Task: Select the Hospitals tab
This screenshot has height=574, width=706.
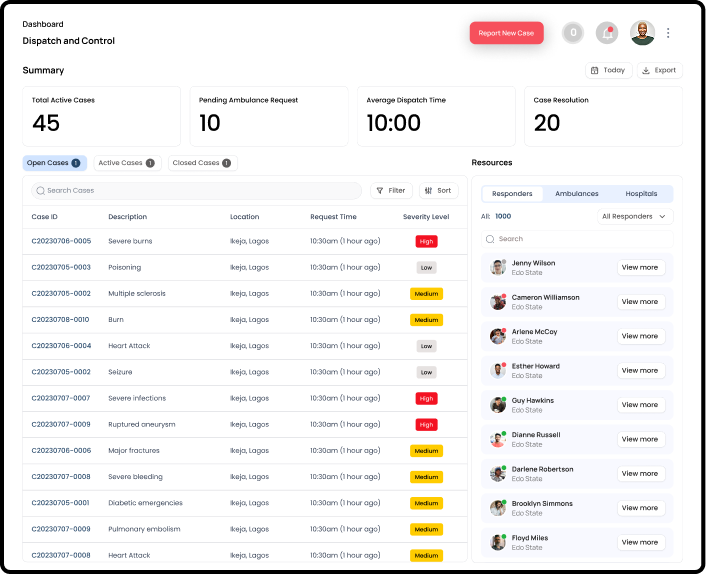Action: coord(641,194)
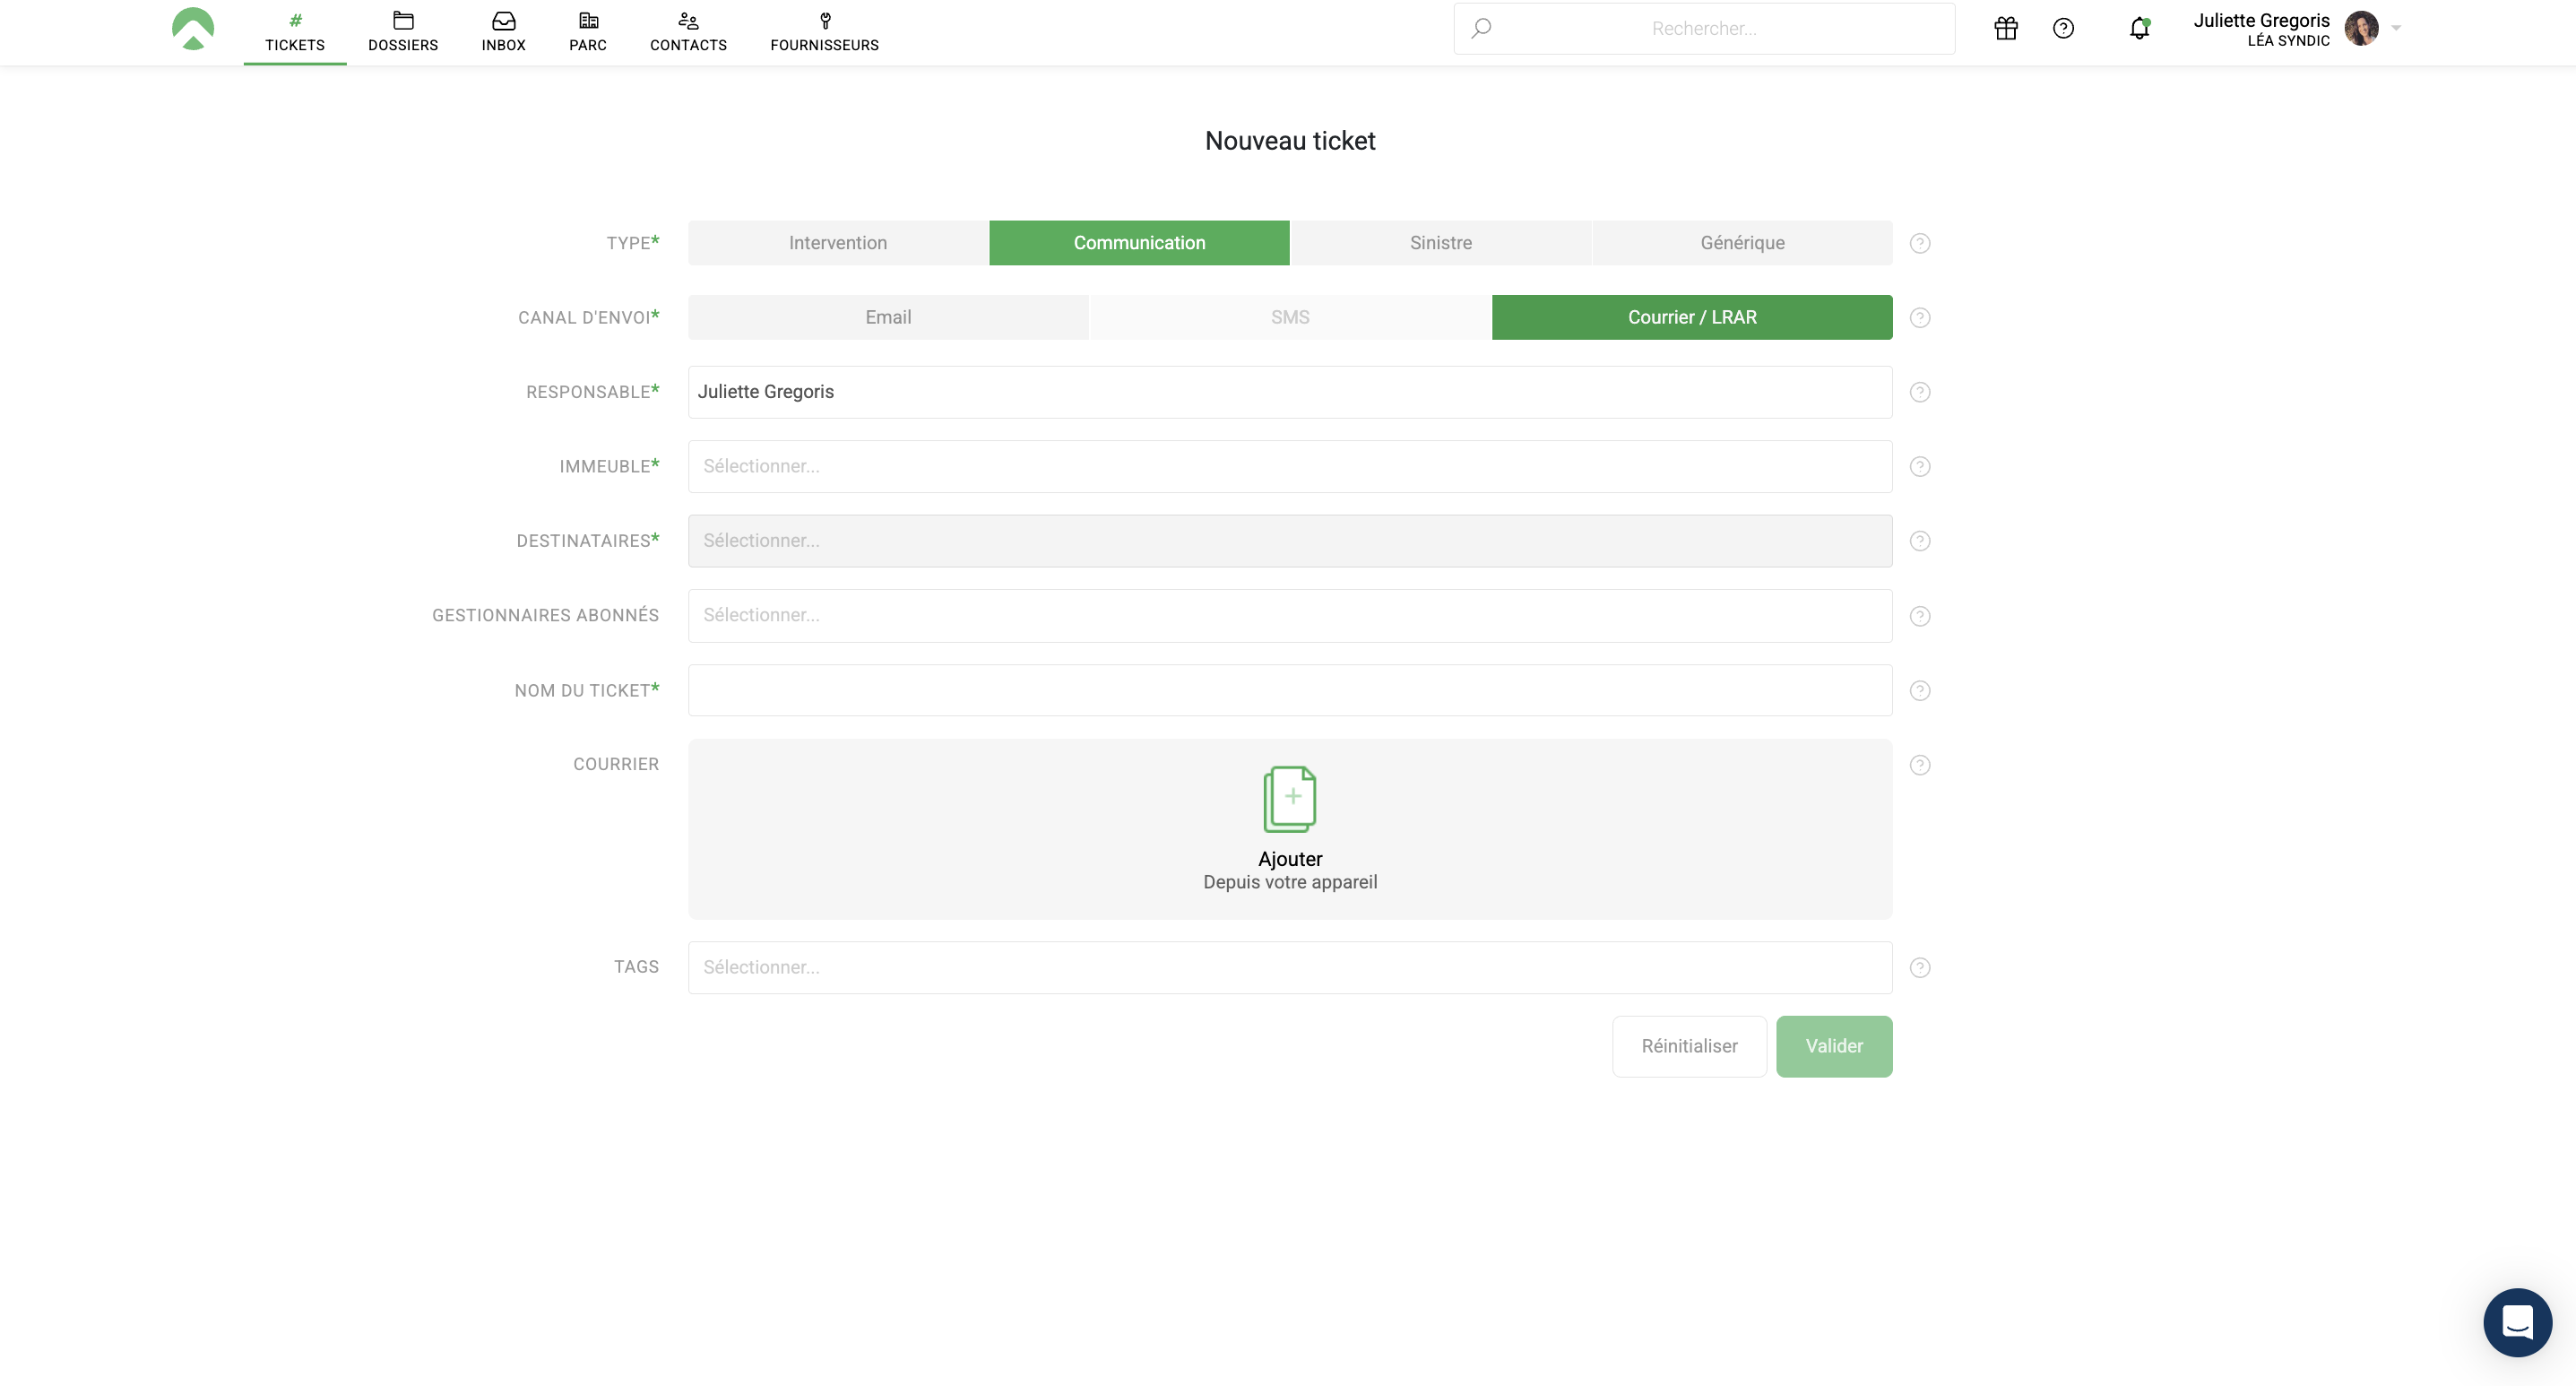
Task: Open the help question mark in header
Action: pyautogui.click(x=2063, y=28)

==

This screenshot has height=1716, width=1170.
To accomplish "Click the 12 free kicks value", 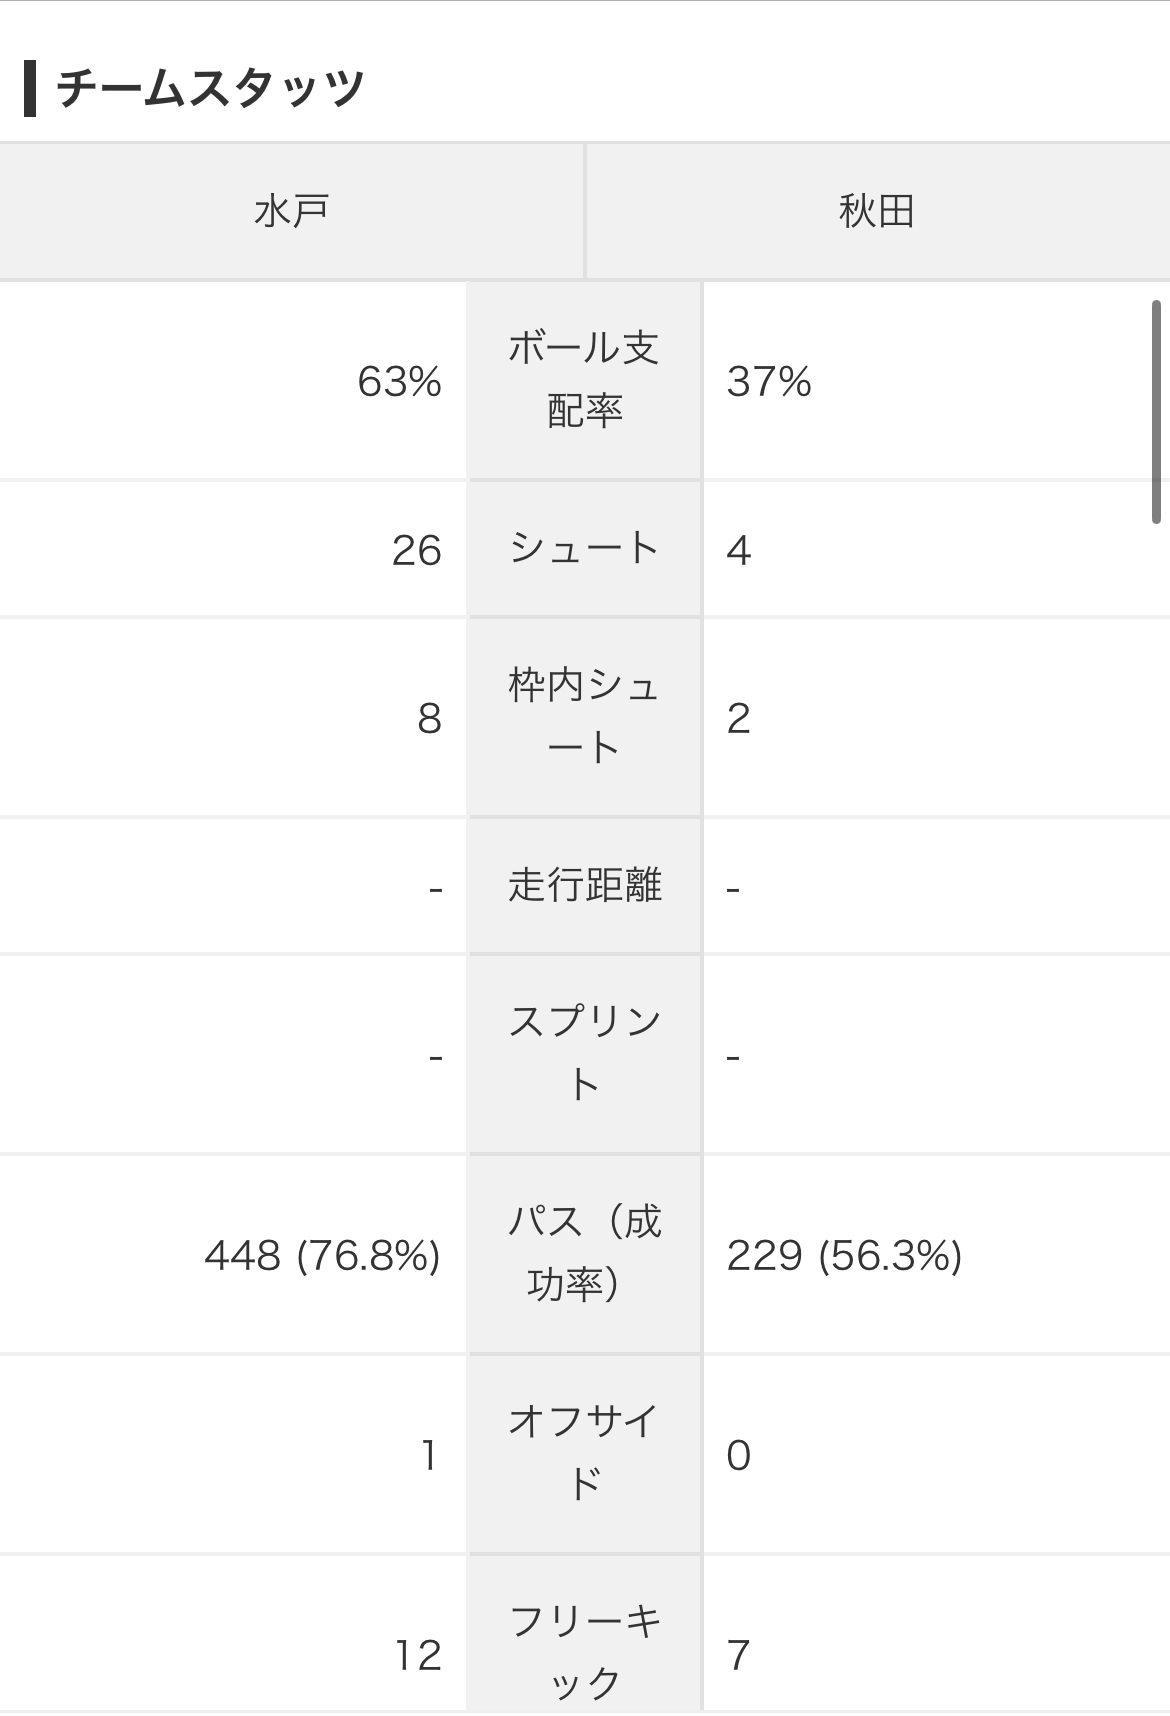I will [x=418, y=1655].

▶ _Stated goal_
Please repeat the rows from the line containing "Task: Select the Hospitals tab" through the line containing "Action: pyautogui.click(x=2063, y=28)" word for word, leaving the pictures out of your answer.

▶ _Task result_
Task: Select the Hospitals tab
This screenshot has height=574, width=706.
Action: coord(641,194)
Task: Open the help question mark in header
Action: pyautogui.click(x=2063, y=28)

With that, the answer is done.